_Texto extraído_
********

La primera impresión que tuve al verla recostada en la cama 2805 fue pensar: me equivoqué, no es ella, no puede ser ella. Si he de rescatar algo que me sorprenda más de su estado es, sin duda, su delgadez. La cara es tan delgada que parece otra persona. Se le ve más pequeña incluso, sus brazos no son la mitad de gruesos de lo que eran, en ambos tiene unos moretones que a simple vista preocupan, me entero después que se forman cuando las enfermeras buscan sin éxito sus venas. En contraste con el resto del cuerpo, sus pies están inflamados, mucho, como si no pertenecieran a su cuerpo delgado. Se mueve despacio, su hablar es pausado, como en cuotas, como si cada frase costara un gran esfuerzo, hay un tubito que pasa por debajo de su nariz y va a conectarse a un aparato; una maquinita blanca a un lado de su cama adorna el lugar, pita cada tanto, pip…pip…pip, como una cuenta regresiva, una cruel cuenta regresiva, dando el toque final y definitivo que hace inconfundible el ambiente de cuarto de hospital. Apenas si advierte mi presencia, voltea la mirada y me saluda sin sorpresa.

********

_Conjunto de datos_
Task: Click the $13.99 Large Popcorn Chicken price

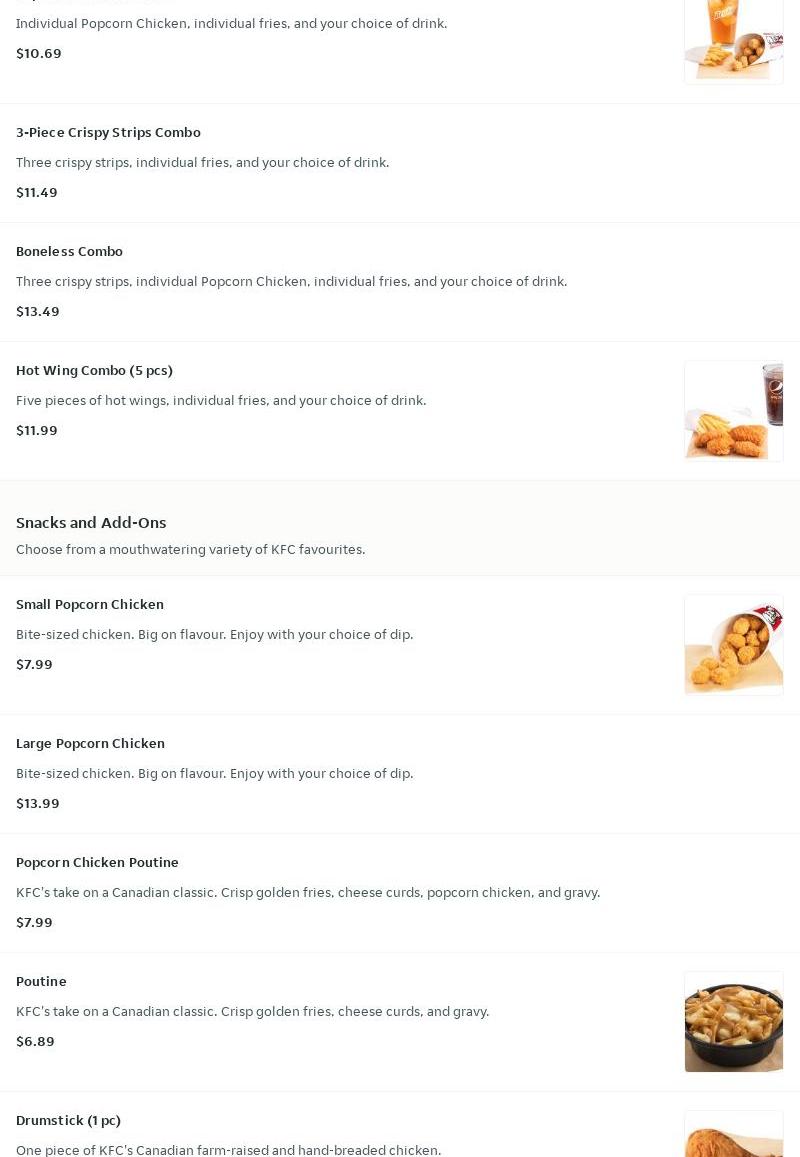Action: tap(38, 803)
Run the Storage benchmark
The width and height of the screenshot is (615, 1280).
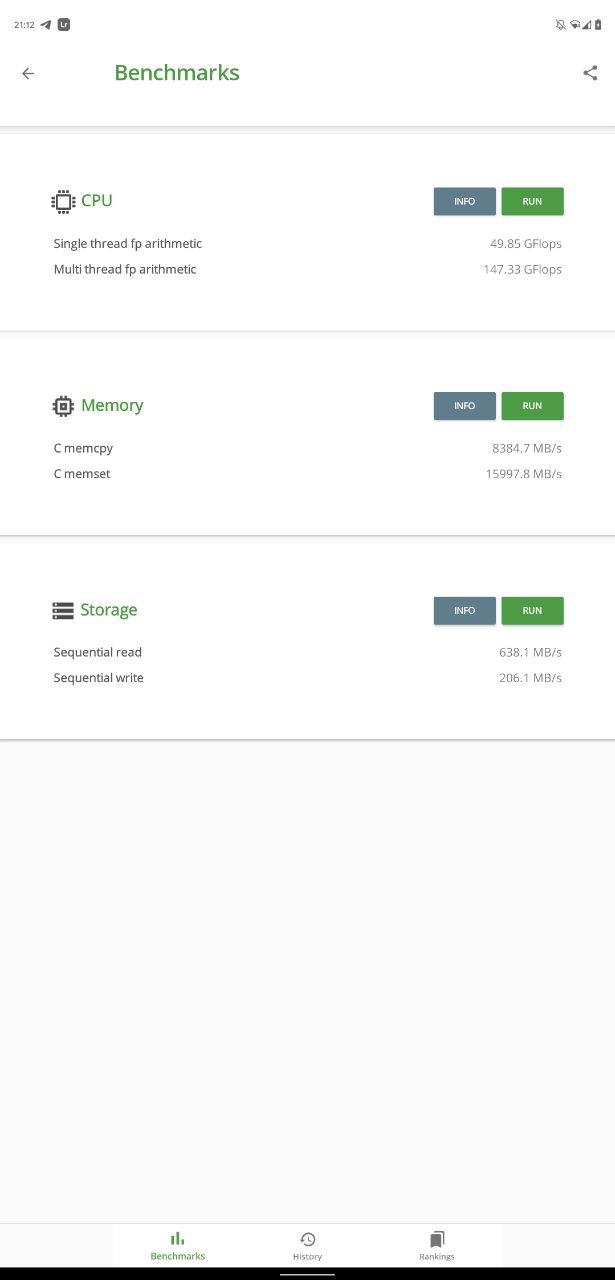532,611
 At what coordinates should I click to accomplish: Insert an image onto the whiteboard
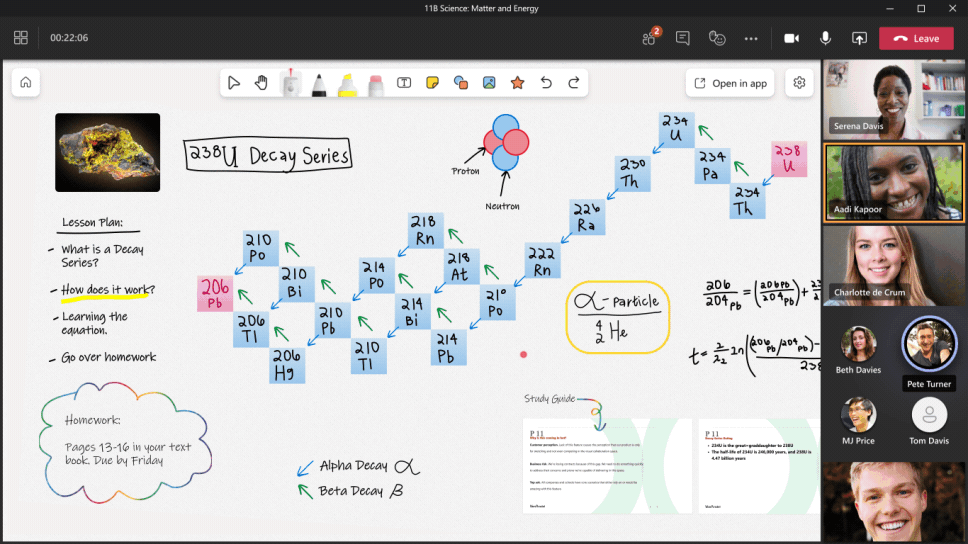(489, 83)
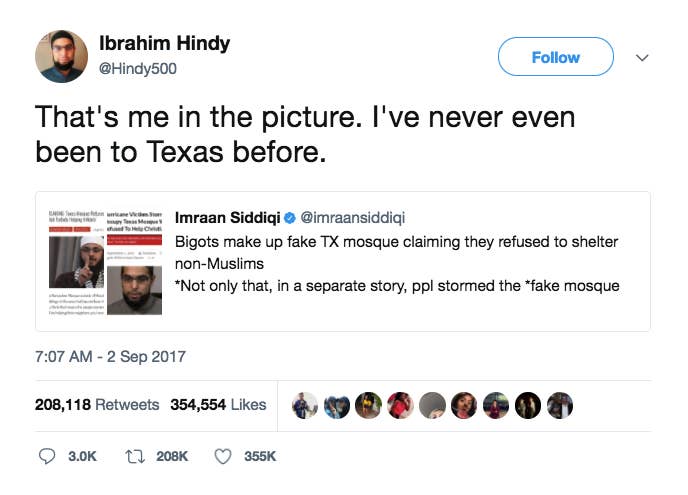Click Imraan Siddiqi's name in quoted tweet
The height and width of the screenshot is (495, 688).
pos(227,218)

********

_Tarea propuesta_
Prosigue el texto sobre la visita a la cama 2805 a partir de su última oración. Los datos no intervienen en esto.

_Resultado del ejercicio_
No recuerdo bien qué dije. ¿Qué se supone que debo preguntar? ¿Cómo estás? Descarto esa opción de inmediato. ¿Qué se debe decir en situaciones como esta? Me pregunto por qué no crean una especie de guía para estos momentos. ¿Por qué no traía preparadas un par de opciones? En milésimas de segundo viene a mí una frase que no sé quién escribió y que me aprendí hace tiempo: Cuando hables, procura que tus palabras sean mejores que el silencio. Definitivamente no tengo nada mejor y me decido por eso, el silencio. No sé si fue bueno o malo, al menos fue curioso porque, luego de haberme sentado al lado de su cama, ella comenzó a preguntarme cosas y yo a responder obediente cada una de sus inquietudes.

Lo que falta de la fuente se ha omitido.